# CF Cards in Toronto



## Sam (Dec 16, 2012)

Hi, 

Long shot but might as well try...

Any Toronto folks know of a shop that sells CF cards at US'esuqe prices?



Thanks


----------



## msmith0807 (Dec 16, 2012)

If you don't mind waiting a few weeks I know henry's always have some pretty good deals on memory during boxing week. Last year I got a number of Lexar 32gb 800x cards for almost 50% off. They normally offer free shipping as well over boxing week. (at least in the Hamilton area)


----------



## fpdv01 (Dec 16, 2012)

Sam, have you checked out Canada Computers?
http://www.canadacomputers.com/

There are a few stores in Toronto (and area) and I have always found their prices for memory to be cheaper than anyone else.
Example: Transcend Compact Flash Card 400X 32GB (TS32GCF400) for $50


----------



## Sam (Dec 17, 2012)

Thanks, I'll look into these


----------



## MK5GTI (Dec 17, 2012)

for the Transcend, A-Data, Kingston, definitely try Canadacomputers, their pricing is very similar to B&H.

as for Lexar or Sandisk, my local Henry's told me just go buy from B&H or Adorama, they just can't match their volume


----------

◇ ◇ ◇ ◇

Set problem A →
In the CF cards thread, what price is given for the Transcend 400X 32GB card at Canada Computers?

Given records →

◇ ◇ ◇ ◇

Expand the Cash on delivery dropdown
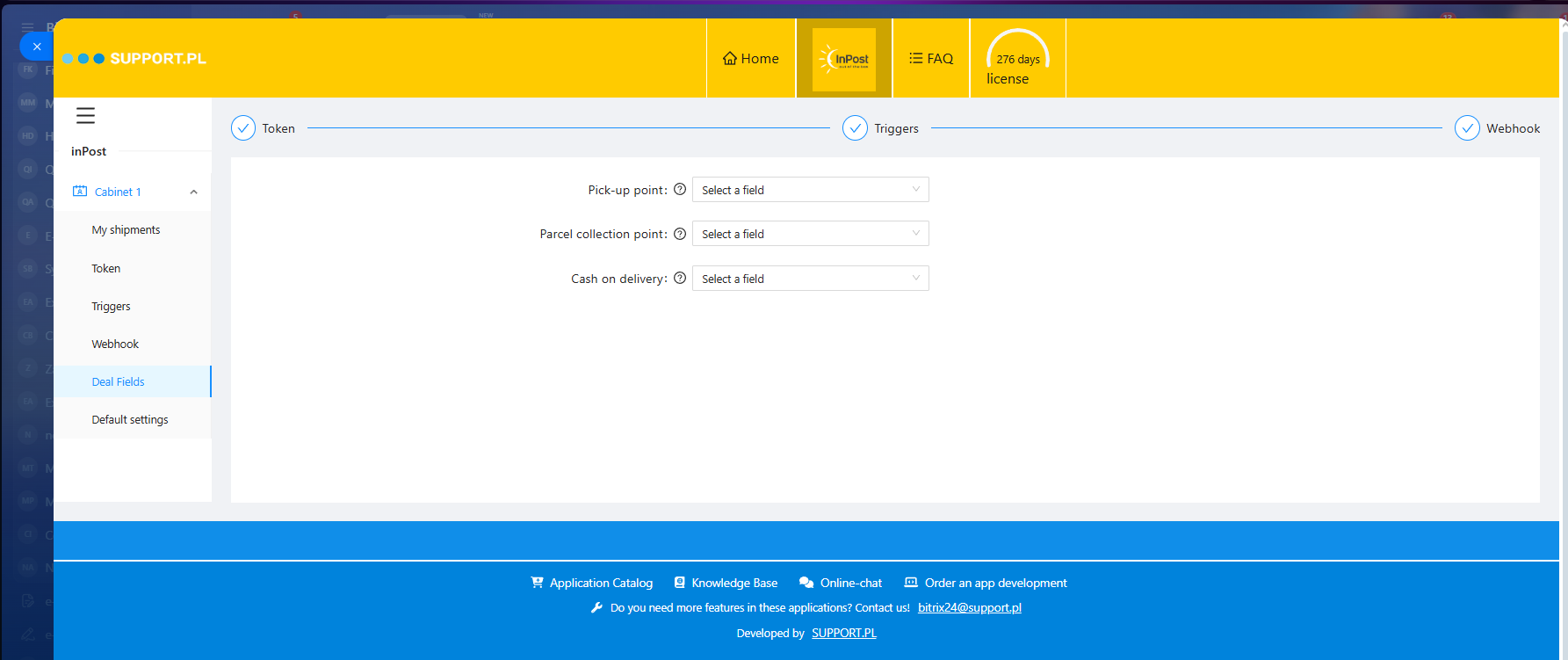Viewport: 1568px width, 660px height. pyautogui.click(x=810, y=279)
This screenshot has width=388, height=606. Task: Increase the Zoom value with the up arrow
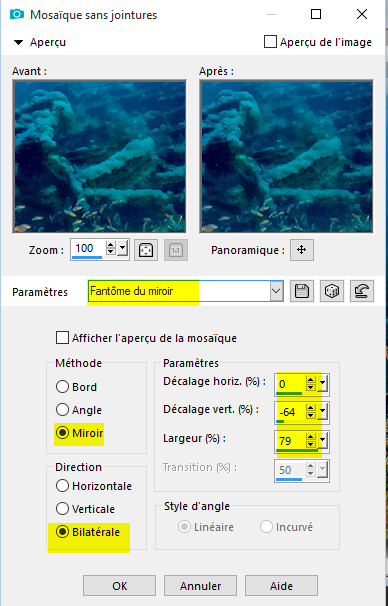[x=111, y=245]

◇ ◇ ◇ ◇

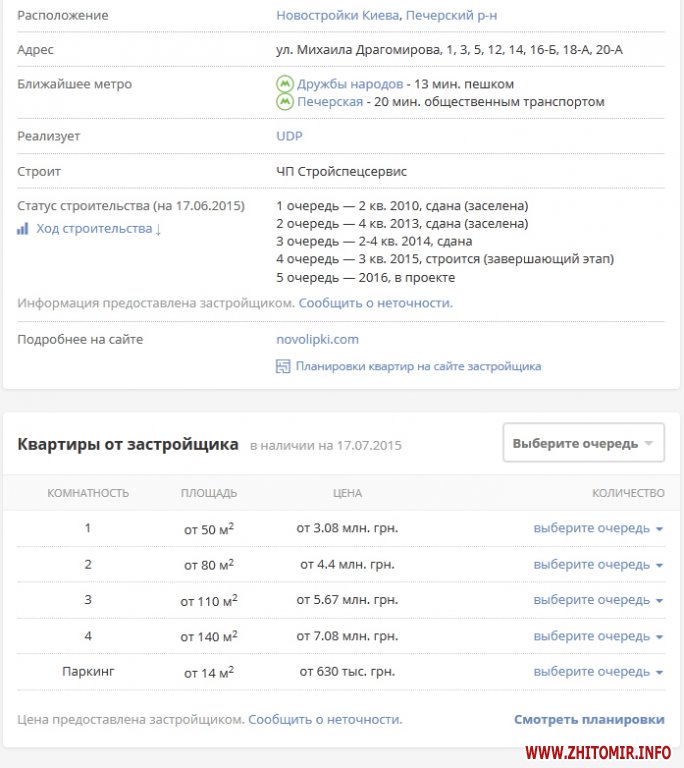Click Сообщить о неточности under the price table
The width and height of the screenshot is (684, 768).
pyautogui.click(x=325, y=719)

◇ ◇ ◇ ◇

Set problem B →
Rewrite the listing from the line containing "Expand the Cash on delivery dropdown" through the line containing "[x=111, y=245]", requests included, adding 26 to every number in its answers, viewport sizes and click coordinates alike. Leave the pictures out.

Task solution A →
$50

Task solution B →
Expand the Cash on delivery dropdown
Viewport: 1594px width, 686px height. pyautogui.click(x=836, y=305)
This screenshot has width=388, height=606. Task: Increase the Zoom value with the up arrow
[x=137, y=271]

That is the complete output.